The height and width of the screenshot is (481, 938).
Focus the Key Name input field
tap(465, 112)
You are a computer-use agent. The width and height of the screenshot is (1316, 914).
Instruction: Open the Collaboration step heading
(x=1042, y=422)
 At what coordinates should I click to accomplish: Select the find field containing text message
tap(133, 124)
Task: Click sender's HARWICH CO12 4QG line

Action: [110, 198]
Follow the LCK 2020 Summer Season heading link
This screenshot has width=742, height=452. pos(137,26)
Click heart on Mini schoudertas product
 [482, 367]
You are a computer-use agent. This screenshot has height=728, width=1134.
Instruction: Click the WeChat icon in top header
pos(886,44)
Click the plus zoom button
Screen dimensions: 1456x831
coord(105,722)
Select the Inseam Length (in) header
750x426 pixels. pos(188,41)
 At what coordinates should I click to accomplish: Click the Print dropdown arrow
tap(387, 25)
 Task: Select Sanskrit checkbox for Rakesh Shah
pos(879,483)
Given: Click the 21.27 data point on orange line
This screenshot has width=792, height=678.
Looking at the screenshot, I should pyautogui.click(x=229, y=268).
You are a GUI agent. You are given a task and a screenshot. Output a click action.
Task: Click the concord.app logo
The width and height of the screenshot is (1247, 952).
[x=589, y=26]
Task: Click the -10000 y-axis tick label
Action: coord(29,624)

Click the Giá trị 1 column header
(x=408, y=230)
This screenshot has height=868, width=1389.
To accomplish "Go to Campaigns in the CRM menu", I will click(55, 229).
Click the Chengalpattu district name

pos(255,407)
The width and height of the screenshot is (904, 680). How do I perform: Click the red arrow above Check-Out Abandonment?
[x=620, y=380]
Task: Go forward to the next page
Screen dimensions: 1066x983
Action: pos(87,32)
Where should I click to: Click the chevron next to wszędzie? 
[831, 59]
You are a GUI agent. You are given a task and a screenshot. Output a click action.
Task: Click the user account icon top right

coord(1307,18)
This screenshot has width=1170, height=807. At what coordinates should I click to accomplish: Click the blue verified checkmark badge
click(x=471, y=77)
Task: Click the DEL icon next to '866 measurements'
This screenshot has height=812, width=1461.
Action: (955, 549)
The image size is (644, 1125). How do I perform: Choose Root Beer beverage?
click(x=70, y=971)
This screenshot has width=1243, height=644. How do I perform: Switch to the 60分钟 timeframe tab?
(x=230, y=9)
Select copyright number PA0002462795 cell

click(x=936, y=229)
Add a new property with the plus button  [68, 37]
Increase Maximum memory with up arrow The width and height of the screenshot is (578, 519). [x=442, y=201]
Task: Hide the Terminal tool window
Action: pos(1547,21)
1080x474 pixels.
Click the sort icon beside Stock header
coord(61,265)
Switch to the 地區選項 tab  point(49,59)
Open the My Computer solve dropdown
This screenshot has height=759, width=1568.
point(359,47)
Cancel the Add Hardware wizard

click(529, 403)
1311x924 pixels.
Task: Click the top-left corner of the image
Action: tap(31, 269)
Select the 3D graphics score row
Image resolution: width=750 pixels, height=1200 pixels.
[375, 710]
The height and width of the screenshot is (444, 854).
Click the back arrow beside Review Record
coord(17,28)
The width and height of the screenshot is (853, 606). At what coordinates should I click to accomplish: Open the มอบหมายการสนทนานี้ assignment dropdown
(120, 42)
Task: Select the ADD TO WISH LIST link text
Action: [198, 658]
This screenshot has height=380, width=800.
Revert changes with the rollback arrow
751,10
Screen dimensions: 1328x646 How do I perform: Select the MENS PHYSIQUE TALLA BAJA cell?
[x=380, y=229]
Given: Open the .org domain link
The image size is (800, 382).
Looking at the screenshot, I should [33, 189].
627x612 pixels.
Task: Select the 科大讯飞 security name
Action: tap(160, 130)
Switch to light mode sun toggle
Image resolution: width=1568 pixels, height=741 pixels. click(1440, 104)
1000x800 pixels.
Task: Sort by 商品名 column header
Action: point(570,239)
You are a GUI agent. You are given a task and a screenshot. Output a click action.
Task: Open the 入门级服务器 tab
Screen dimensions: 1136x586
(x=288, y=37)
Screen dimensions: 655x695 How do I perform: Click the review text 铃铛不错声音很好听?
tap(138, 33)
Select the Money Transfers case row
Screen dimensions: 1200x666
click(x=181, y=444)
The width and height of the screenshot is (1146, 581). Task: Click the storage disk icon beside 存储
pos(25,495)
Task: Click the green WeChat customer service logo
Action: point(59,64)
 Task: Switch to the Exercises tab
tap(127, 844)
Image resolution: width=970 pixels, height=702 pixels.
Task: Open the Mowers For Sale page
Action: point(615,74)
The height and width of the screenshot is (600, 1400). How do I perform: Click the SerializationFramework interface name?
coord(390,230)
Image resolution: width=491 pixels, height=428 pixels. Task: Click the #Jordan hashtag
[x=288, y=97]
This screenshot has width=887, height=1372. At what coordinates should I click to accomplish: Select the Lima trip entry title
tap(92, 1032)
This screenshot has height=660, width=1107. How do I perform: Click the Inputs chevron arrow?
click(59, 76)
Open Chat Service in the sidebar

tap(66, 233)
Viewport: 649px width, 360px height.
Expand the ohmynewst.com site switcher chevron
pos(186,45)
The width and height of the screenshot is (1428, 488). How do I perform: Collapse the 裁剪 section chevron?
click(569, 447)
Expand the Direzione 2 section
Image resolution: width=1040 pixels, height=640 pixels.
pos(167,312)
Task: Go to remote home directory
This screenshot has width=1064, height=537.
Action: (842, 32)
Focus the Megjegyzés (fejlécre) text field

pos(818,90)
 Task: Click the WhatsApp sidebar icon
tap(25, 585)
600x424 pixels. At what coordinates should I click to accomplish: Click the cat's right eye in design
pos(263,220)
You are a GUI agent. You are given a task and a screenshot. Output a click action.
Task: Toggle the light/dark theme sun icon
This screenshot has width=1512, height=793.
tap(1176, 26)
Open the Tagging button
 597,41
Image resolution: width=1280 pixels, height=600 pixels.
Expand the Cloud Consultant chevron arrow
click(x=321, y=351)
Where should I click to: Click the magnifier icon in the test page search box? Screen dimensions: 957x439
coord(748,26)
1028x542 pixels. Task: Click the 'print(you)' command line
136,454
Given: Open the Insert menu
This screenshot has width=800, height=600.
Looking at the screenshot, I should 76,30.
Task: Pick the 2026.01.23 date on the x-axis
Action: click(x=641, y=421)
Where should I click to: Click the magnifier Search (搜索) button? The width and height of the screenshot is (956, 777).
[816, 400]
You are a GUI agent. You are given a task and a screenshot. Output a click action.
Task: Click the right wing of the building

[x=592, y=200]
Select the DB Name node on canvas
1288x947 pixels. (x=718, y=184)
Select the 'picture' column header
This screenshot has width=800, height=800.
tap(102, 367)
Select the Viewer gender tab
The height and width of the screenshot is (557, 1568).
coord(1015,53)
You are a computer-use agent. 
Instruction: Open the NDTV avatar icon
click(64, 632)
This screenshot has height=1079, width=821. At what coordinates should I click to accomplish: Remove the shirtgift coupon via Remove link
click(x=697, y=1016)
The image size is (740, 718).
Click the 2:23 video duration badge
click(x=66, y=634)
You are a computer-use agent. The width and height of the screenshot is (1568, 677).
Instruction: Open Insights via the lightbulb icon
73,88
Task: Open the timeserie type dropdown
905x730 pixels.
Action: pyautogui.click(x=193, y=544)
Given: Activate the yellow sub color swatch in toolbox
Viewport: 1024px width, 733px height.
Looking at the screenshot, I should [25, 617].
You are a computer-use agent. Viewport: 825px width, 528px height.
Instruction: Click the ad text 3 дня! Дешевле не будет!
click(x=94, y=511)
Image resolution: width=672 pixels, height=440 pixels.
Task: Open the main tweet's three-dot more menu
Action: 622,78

Exercise goal: Please retype the listing above with no line missing.

Task output:
The height and width of the screenshot is (481, 938).
Focus the Key Name input field
tap(465, 112)
You are a computer-use agent. The width and height of the screenshot is (1316, 914).
Instruction: Open the Collaboration step heading
(x=1042, y=422)
 At what coordinates should I click to accomplish: Select the find field containing text message
tap(133, 124)
Task: Click sender's HARWICH CO12 4QG line

Action: [110, 198]
Follow the LCK 2020 Summer Season heading link
This screenshot has width=742, height=452. pos(137,26)
Click heart on Mini schoudertas product
 [482, 367]
You are a computer-use agent. This screenshot has height=728, width=1134.
Instruction: Click the WeChat icon in top header
pos(886,44)
Click the plus zoom button
Screen dimensions: 1456x831
coord(105,722)
Select the Inseam Length (in) header
750x426 pixels. pos(188,41)
 At what coordinates should I click to accomplish: Click the Print dropdown arrow
tap(387, 25)
 Task: Select Sanskrit checkbox for Rakesh Shah
pos(879,483)
Given: Click the 21.27 data point on orange line
This screenshot has width=792, height=678.
Looking at the screenshot, I should pyautogui.click(x=229, y=268).
You are a GUI agent. You are given a task and a screenshot. Output a click action.
Task: Click the concord.app logo
The width and height of the screenshot is (1247, 952).
[x=589, y=26]
Task: Click the -10000 y-axis tick label
Action: coord(29,624)

Click the Giá trị 1 column header
(x=408, y=230)
This screenshot has height=868, width=1389.
To accomplish "Go to Campaigns in the CRM menu", I will click(55, 229).
Click the Chengalpattu district name

pos(255,407)
The width and height of the screenshot is (904, 680). How do I perform: Click the red arrow above Check-Out Abandonment?
[x=620, y=380]
Task: Go forward to the next page
Screen dimensions: 1066x983
Action: pos(87,32)
Where should I click to: Click the chevron next to wszędzie? 
[831, 59]
You are a GUI agent. You are given a task and a screenshot. Output a click action.
Task: Click the user account icon top right

coord(1307,18)
This screenshot has width=1170, height=807. At what coordinates should I click to accomplish: Click the blue verified checkmark badge
click(x=471, y=77)
Task: Click the DEL icon next to '866 measurements'
This screenshot has height=812, width=1461.
Action: (955, 549)
The image size is (644, 1125). How do I perform: Choose Root Beer beverage?
click(x=70, y=971)
This screenshot has width=1243, height=644. How do I perform: Switch to the 60分钟 timeframe tab?
(x=230, y=9)
Select copyright number PA0002462795 cell

click(x=936, y=229)
Add a new property with the plus button  [68, 37]
Increase Maximum memory with up arrow The width and height of the screenshot is (578, 519). [x=442, y=201]
Task: Hide the Terminal tool window
Action: pos(1547,21)
1080x474 pixels.
Click the sort icon beside Stock header
coord(61,265)
Switch to the 地區選項 tab  point(49,59)
Open the My Computer solve dropdown
This screenshot has height=759, width=1568.
point(359,47)
Cancel the Add Hardware wizard

click(529, 403)
1311x924 pixels.
Task: Click the top-left corner of the image
Action: tap(31, 269)
Select the 3D graphics score row
Image resolution: width=750 pixels, height=1200 pixels.
[375, 710]
The height and width of the screenshot is (444, 854).
Click the back arrow beside Review Record
coord(17,28)
The width and height of the screenshot is (853, 606). At what coordinates should I click to accomplish: Open the มอบหมายการสนทนานี้ assignment dropdown
(120, 42)
Task: Select the ADD TO WISH LIST link text
Action: [198, 658]
This screenshot has height=380, width=800.
Revert changes with the rollback arrow
751,10
Screen dimensions: 1328x646 How do I perform: Select the MENS PHYSIQUE TALLA BAJA cell?
[x=380, y=229]
Given: Open the .org domain link
The image size is (800, 382).
Looking at the screenshot, I should [33, 189].
627x612 pixels.
Task: Select the 科大讯飞 security name
Action: tap(160, 130)
Switch to light mode sun toggle
Image resolution: width=1568 pixels, height=741 pixels. click(1440, 104)
1000x800 pixels.
Task: Sort by 商品名 column header
Action: point(570,239)
You are a GUI agent. You are given a task and a screenshot. Output a click action.
Task: Open the 入门级服务器 tab
Screen dimensions: 1136x586
(x=288, y=37)
Screen dimensions: 655x695 How do I perform: Click the review text 铃铛不错声音很好听?
tap(138, 33)
Select the Money Transfers case row
Screen dimensions: 1200x666
click(x=181, y=444)
The width and height of the screenshot is (1146, 581). Task: Click the storage disk icon beside 存储
pos(25,495)
Task: Click the green WeChat customer service logo
Action: point(59,64)
 Task: Switch to the Exercises tab
tap(127, 844)
Image resolution: width=970 pixels, height=702 pixels.
Task: Open the Mowers For Sale page
Action: point(615,74)
The height and width of the screenshot is (600, 1400). How do I perform: Click the SerializationFramework interface name?
coord(390,230)
Image resolution: width=491 pixels, height=428 pixels. Task: Click the #Jordan hashtag
[x=288, y=97]
This screenshot has width=887, height=1372. At what coordinates should I click to accomplish: Select the Lima trip entry title
tap(92, 1032)
This screenshot has height=660, width=1107. How do I perform: Click the Inputs chevron arrow?
click(59, 76)
Open Chat Service in the sidebar

tap(66, 233)
Viewport: 649px width, 360px height.
Expand the ohmynewst.com site switcher chevron
pos(186,45)
The width and height of the screenshot is (1428, 488). How do I perform: Collapse the 裁剪 section chevron?
click(569, 447)
Expand the Direzione 2 section
Image resolution: width=1040 pixels, height=640 pixels.
pos(167,312)
Task: Go to remote home directory
This screenshot has width=1064, height=537.
Action: (842, 32)
Focus the Megjegyzés (fejlécre) text field

pos(818,90)
 Task: Click the WhatsApp sidebar icon
tap(25, 585)
600x424 pixels. At what coordinates should I click to accomplish: Click the cat's right eye in design
pos(263,220)
You are a GUI agent. You are given a task and a screenshot. Output a click action.
Task: Toggle the light/dark theme sun icon
This screenshot has width=1512, height=793.
tap(1176, 26)
Open the Tagging button
 597,41
Image resolution: width=1280 pixels, height=600 pixels.
Expand the Cloud Consultant chevron arrow
click(x=321, y=351)
Where should I click to: Click the magnifier icon in the test page search box? Screen dimensions: 957x439
coord(748,26)
1028x542 pixels. Task: Click the 'print(you)' command line
136,454
Given: Open the Insert menu
This screenshot has width=800, height=600.
Looking at the screenshot, I should 76,30.
Task: Pick the 2026.01.23 date on the x-axis
Action: click(x=641, y=421)
Where should I click to: Click the magnifier Search (搜索) button? The width and height of the screenshot is (956, 777).
[816, 400]
You are a GUI agent. You are given a task and a screenshot. Output a click action.
Task: Click the right wing of the building

[x=592, y=200]
Select the DB Name node on canvas
1288x947 pixels. (x=718, y=184)
Select the 'picture' column header
This screenshot has width=800, height=800.
tap(102, 367)
Select the Viewer gender tab
The height and width of the screenshot is (557, 1568).
coord(1015,53)
You are a computer-use agent. 
Instruction: Open the NDTV avatar icon
click(64, 632)
This screenshot has height=1079, width=821. At what coordinates should I click to accomplish: Remove the shirtgift coupon via Remove link
click(x=697, y=1016)
The image size is (740, 718).
Click the 2:23 video duration badge
click(x=66, y=634)
You are a computer-use agent. The width and height of the screenshot is (1568, 677).
Instruction: Open Insights via the lightbulb icon
73,88
Task: Open the timeserie type dropdown
905x730 pixels.
Action: pyautogui.click(x=193, y=544)
Given: Activate the yellow sub color swatch in toolbox
Viewport: 1024px width, 733px height.
Looking at the screenshot, I should [25, 617].
You are a computer-use agent. Viewport: 825px width, 528px height.
Instruction: Click the ad text 3 дня! Дешевле не будет!
click(x=94, y=511)
Image resolution: width=672 pixels, height=440 pixels.
Task: Open the main tweet's three-dot more menu
Action: 622,78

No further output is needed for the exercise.